LKML Archive on lore.kernel.org
help / color / mirror / Atom feed
* Re: block layer / FS question: x86_32bit with LBD, 20 TB RAID volume => funny issues
@ 2008-03-10  9:13 Frantisek Rysanek
  0 siblings, 0 replies; 9+ messages in thread
From: Frantisek Rysanek @ 2008-03-10  9:13 UTC (permalink / raw)
  To: linux-kernel

> On 7 Mar 2008 at 10:30, Andi Kleen wrote:
> [...snip...]
> > BTW your problems mostly sound like driver issues.
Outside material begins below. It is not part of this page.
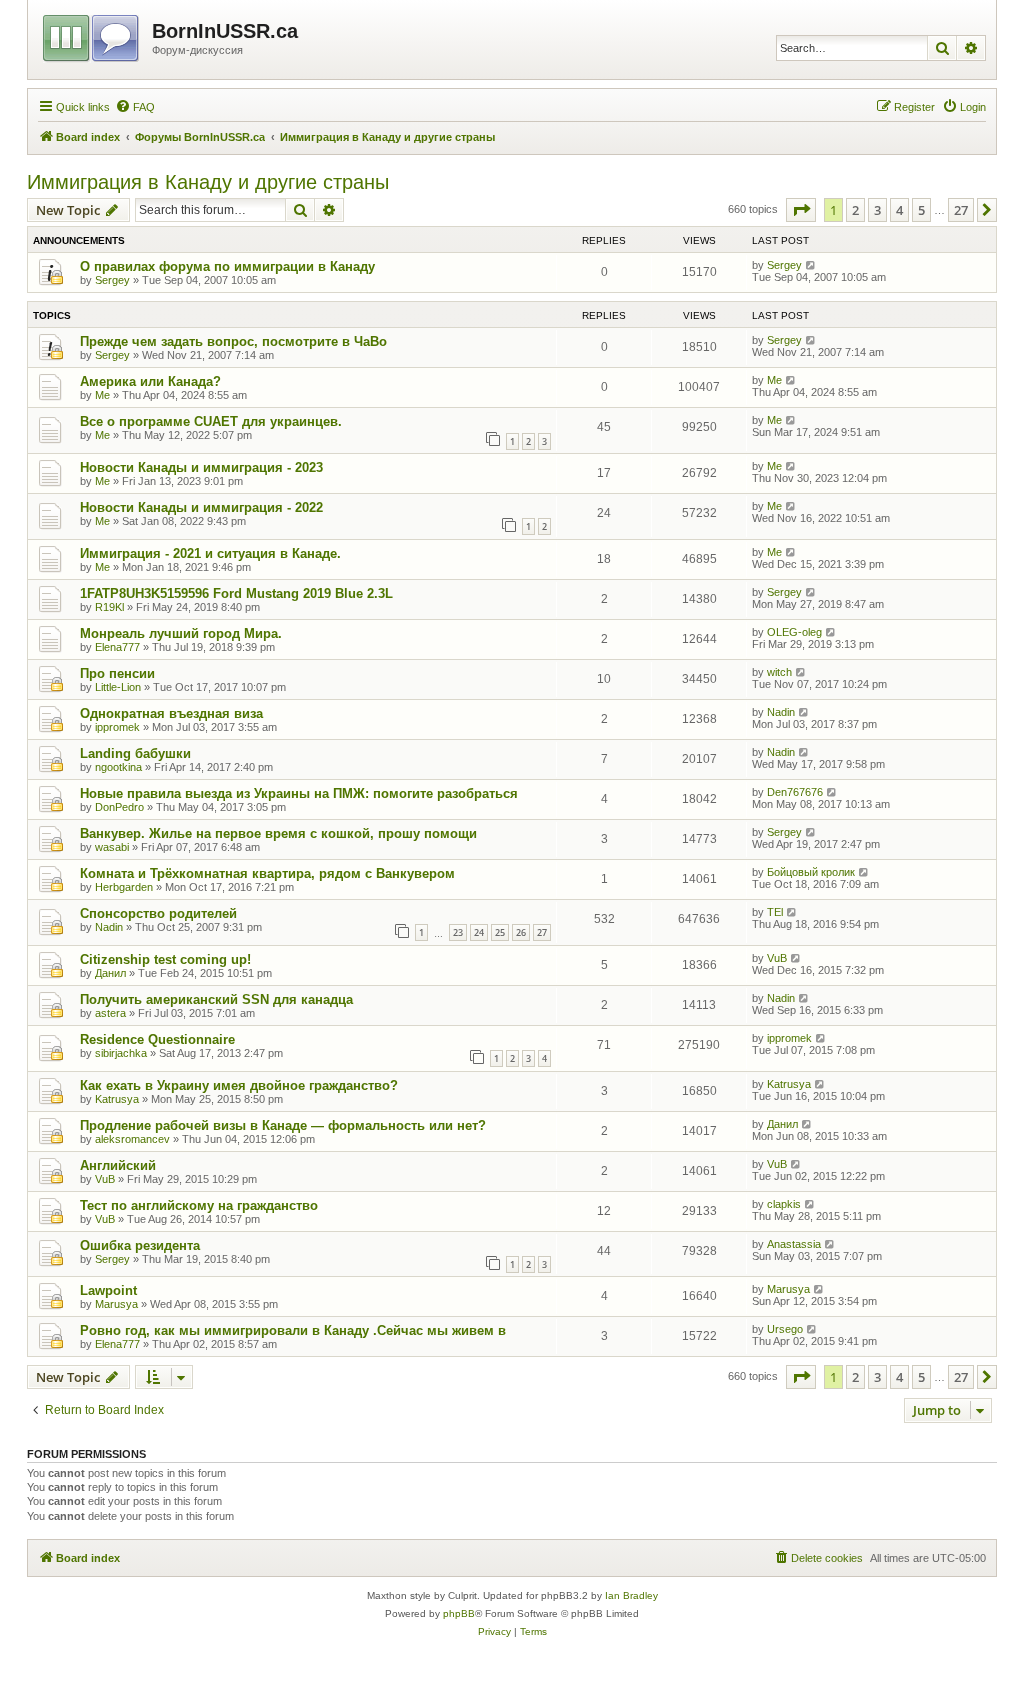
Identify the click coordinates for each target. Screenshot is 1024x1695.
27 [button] (961, 210)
Some drivers 
> > (and some controller firmwares) have problems with large block numbers
> > 
> thanks for that hint, I'll investigate that too.
> 
> The HBA is a Qlogic QLA-2460. Based on some past experience with 
> other brands of FC HBA's, I tend to swear on Qlogic as the reference 
> implementation of FC hardware.
> 
And indeed it was the firmware.
ftp://ftp.qlogic.com/outgoing/linux/firmware/

Until now, I've been using version v4.00.27, which is the last 
numbered version in that FTP directory.

Upon closer inspection, I picked the file called 
ql2400_fw.bin_mid
with a timestamp from 12th February 2008.
This one turns out to be v4.03.01 and it SOLVES THE PROBLEM :-)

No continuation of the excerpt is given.